Bis dahin gibt es häufig nur Sachleistungen von Sponsoren. „Erst irgendwann, wenn ein gewisses Erfolgslevel erreicht ist, gibt es Prämien. Aber angestellt sind die meisten bei den Firmen nicht“, klärt Högler auf. Wie man stattdessen von der Leichtathletik lebt?
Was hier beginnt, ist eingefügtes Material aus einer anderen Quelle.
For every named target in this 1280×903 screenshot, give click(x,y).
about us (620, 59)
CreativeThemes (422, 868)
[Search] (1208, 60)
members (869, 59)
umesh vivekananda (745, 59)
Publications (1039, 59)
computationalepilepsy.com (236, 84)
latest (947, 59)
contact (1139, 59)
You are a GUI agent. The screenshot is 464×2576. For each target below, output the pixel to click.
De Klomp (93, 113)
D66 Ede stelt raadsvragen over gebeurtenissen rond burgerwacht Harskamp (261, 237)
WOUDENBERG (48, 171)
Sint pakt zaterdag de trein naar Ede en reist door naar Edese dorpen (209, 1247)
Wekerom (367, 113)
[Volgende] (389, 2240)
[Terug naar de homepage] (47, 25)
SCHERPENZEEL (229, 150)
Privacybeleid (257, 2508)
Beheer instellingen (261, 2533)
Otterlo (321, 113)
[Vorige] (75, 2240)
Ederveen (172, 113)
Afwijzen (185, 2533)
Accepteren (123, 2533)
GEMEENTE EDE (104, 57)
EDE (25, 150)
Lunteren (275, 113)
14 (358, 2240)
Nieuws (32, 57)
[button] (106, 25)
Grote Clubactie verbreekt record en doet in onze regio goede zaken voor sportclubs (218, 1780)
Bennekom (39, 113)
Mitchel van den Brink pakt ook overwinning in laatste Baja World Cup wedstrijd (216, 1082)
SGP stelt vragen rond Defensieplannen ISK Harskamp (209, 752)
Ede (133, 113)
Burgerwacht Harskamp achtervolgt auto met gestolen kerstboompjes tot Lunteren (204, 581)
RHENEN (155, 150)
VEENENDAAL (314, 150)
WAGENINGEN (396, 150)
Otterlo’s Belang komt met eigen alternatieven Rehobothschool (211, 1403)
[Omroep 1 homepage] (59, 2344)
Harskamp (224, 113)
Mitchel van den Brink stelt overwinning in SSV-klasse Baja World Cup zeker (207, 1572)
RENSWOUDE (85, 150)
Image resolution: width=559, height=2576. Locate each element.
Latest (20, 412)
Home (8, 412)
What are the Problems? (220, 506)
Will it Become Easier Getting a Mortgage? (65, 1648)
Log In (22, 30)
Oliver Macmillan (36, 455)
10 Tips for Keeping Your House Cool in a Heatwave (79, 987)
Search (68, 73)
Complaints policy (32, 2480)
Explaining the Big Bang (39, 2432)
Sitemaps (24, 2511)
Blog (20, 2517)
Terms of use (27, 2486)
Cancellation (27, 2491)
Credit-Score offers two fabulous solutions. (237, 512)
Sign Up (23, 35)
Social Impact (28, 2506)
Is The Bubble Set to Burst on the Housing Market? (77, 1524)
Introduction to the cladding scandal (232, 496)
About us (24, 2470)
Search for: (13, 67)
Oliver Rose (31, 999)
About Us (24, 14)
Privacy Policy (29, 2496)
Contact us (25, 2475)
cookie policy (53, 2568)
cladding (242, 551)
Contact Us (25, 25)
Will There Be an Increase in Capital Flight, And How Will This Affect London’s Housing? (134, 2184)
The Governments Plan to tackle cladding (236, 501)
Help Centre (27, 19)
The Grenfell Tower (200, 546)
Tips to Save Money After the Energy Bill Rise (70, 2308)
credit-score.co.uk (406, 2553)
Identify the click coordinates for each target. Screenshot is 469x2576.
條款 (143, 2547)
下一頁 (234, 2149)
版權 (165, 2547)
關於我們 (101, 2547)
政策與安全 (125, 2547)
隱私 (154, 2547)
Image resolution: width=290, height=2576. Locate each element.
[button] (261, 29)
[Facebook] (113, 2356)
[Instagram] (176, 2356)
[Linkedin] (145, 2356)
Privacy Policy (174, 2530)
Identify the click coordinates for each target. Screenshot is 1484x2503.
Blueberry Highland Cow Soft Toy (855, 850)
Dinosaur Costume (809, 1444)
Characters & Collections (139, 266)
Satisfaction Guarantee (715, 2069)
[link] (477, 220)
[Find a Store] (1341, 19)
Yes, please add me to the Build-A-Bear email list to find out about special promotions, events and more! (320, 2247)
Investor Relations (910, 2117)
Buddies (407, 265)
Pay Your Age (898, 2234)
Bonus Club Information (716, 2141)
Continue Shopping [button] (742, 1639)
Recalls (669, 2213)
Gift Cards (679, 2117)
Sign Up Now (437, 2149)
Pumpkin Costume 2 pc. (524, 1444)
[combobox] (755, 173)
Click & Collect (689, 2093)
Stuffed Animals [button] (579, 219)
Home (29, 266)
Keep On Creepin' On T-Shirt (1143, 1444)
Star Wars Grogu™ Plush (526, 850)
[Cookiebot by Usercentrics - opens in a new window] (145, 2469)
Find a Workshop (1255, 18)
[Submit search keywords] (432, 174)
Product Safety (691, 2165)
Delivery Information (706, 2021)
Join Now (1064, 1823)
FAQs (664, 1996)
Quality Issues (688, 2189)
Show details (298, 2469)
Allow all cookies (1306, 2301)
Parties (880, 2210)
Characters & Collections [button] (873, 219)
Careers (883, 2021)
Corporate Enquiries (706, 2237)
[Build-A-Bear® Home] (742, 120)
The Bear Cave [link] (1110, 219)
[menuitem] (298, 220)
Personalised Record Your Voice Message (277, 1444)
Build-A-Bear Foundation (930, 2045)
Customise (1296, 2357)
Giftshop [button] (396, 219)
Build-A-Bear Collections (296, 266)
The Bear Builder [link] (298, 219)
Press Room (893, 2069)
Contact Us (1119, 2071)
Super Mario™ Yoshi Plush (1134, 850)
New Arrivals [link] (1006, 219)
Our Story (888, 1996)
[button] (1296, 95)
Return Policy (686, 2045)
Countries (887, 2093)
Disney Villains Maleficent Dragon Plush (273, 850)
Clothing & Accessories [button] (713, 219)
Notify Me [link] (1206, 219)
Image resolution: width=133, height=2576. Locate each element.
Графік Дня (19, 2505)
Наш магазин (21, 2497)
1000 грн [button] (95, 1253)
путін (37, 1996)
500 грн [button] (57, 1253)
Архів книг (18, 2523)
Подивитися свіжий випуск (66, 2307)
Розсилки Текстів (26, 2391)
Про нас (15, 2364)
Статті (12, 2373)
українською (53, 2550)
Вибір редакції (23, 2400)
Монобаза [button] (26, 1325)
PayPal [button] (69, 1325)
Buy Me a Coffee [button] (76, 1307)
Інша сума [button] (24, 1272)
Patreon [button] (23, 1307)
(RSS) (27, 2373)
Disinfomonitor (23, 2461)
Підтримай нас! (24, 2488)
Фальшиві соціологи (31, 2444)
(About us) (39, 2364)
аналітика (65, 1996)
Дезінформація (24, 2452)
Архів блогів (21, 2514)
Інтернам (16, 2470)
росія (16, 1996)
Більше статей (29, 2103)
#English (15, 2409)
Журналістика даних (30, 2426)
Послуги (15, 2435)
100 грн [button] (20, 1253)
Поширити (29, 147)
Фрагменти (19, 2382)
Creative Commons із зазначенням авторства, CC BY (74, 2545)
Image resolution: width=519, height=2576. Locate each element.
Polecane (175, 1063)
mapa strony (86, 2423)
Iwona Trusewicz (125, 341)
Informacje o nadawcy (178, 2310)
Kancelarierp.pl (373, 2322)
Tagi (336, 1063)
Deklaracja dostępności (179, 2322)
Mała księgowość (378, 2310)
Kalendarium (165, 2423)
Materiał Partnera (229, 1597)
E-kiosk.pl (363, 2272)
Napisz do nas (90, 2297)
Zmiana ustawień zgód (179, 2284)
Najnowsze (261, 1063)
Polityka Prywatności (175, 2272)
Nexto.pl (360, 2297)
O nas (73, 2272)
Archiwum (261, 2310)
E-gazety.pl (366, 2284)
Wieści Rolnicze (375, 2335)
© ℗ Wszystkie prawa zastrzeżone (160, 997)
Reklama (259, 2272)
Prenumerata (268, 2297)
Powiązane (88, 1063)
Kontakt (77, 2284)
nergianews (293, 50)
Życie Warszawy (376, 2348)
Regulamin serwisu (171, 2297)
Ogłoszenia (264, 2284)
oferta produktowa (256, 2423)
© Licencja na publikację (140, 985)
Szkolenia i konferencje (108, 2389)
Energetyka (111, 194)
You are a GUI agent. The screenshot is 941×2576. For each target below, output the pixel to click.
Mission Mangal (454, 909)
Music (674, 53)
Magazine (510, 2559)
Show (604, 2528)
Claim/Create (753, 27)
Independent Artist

„Das geht erst, wenn man vom Bundesheer als Leistungssportler genommen wird“, sagt der Sportdirektor. Insgesamt 300 Plätze gibt es. Jährlich wird der Anspruch neu evaluiert und die Plätze vergeben. Nur die besten schaffen es, langfristig im Heereskader zu bleiben – beim ÖLV sind das rund 15 Sportler, quer durch alle Disziplinen. „Da konkurriert der Diskuswerfer mit dem Speerwerfer.“
Es gibt auch manche, die es ohne schaffen
von Gregor Högler, ÖLV-Sportdirektor
Für die Athleten gibt es ein kollektivvertraglich geregeltes Bruttomonatsgehalt von rund 2.300 Euro. Keine große Summe, aber dafür sind die Sportler versichert und sammeln Anrechnungszeiten für die Pension. Die soziale Absicherung ist etwas, das viele Athleten in ihrer jungen Karriere vernachlässigen, warnt ASKÖ-Generalsekretär Michael Maurer und appelliert: „Weg von honorierten G’schichtln, hin zu richtigen Anstellungen.“
Das Bundesheer ist mit Abstand der größte Förderer von Leistungssport in Österreich. Doch auch bei der Polizei (100), beim Zoll (40) und bald in der Justiz (20) werden Plätze vergeben. Macht insgesamt 460 „staatliche“ Arbeitsplätze, die man als Leichtathlet anstreben sollte.
„Es gibt auch manche, die es ohne schaffen“, merkt Högler an. Aber die sind auf Sponsorengelder (die versteuert werden müssen) und Förderungen angewiesen: „Ist man in den Top-8 weltweit, ist man in der höchsten Förderung.“
Wegen des Geldes sollte man aber ohnehin nie der Leichtathletik nachgehen: „Keiner betreibt den Sport und denkt: hier kann ich gut verdienen“, so Högler. „Man will der Schnellste sein und rennt los“.